64bit timestamp library

D

David Garamond

I'm looking for a 64bit timestamp definition/standard with suitable
range (at least from year 1900 to 2100) and precision (at least
milliseconds). So far .NET's System.DateTime is the best candidate
(range is year 1 AD to 9999 AD, precision is 0.1 microsecond). However,
conversion to/from UNIX timestamp looks to be non-straightforward. Is
there a Ruby library to do this (or to/from other suitable timestamp)?

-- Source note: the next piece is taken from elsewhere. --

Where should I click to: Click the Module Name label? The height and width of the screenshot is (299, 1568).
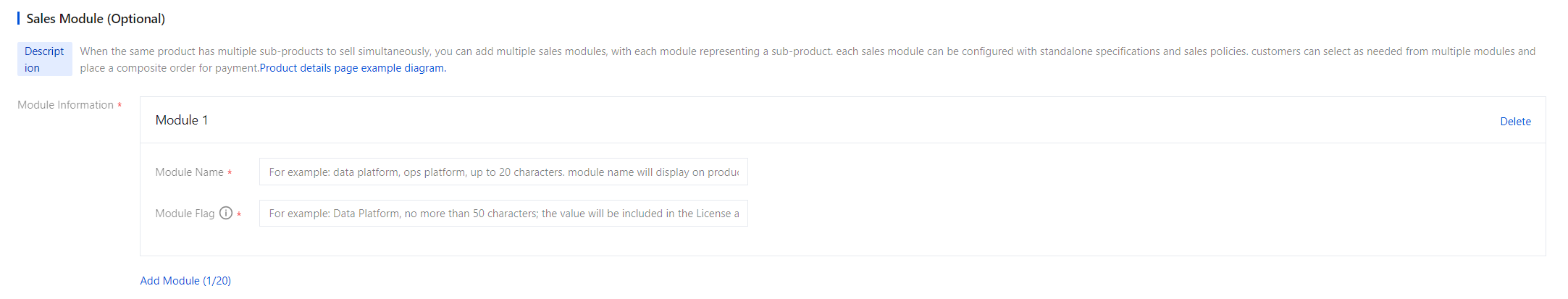point(189,172)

I could always invent my own timestamp, but...
 
T

T. Onoma

Do me a favor and build you own 128bit timestamp and lets be done with these
restraints. I'm getting shades of Y2K mainia all over again. ;)
 
C

Charles Hixson

David said:
I'm looking for a 64bit timestamp definition/standard with suitable
range (at least from year 1900 to 2100) and precision (at least
milliseconds). So far .NET's System.DateTime is the best candidate
(range is year 1 AD to 9999 AD, precision is 0.1 microsecond).
However, conversion to/from UNIX timestamp looks to be
non-straightforward. Is there a Ruby library to do this (or to/from
other suitable timestamp)?

I could always invent my own timestamp, but...

Given that:
1 Year = 365.25 days 365 days/year
1 Day = 24 hours 8,766 hours/year
1 Hour = 60 minutes 525,960 minutes/year
1 Minute = 60 seconds 31,557,600 seconds/year
1 Second = 1000 miliseconds 31,557,600,000 ms/year
1 ms = 10 .1 ms 315,576,000,000 .1 ms/year

2 ^ 63 = 9,223,372,036,854,780,000 => 29,227,102 years @ .1 ms

So just pick a good date... say 00:00:00.0000001 01/01/2000 and figure
forwards and backwards from there. Even specifying 0.01 ms resolution
shouldn't hurt you for most purposes. (Actually I meant New Years +
epsilon at Greenwich on the year 2000 CE). But the birthday of Charles
Babbage would be just as good, except for things like the problem of
figuring leap seconds. Since very few people need to worry about leap
seconds I think you can leave worrying about the details required to
handle them until later. Just provide some reasonable way to add in a
table of fudge factors.
 
D

David Garamond

Charles said:
Given that: 1 Year = 365.25 days 365 days/year
[snip]

Thanks for the explanation. I should've completed my previous sentence:
"I could always invent my own timestamp, but... I really don't want to
:)" There are already too many kinds of timestamps out there (MySQL's,
Firebird's, Unix's, PostgreSQL's, Win32's, .NET's, etc).
 
D

David Garamond

T. Onoma said:
Do me a favor and build you own 128bit timestamp and lets be done with these
restraints. I'm getting shades of Y2K mainia all over again. ;)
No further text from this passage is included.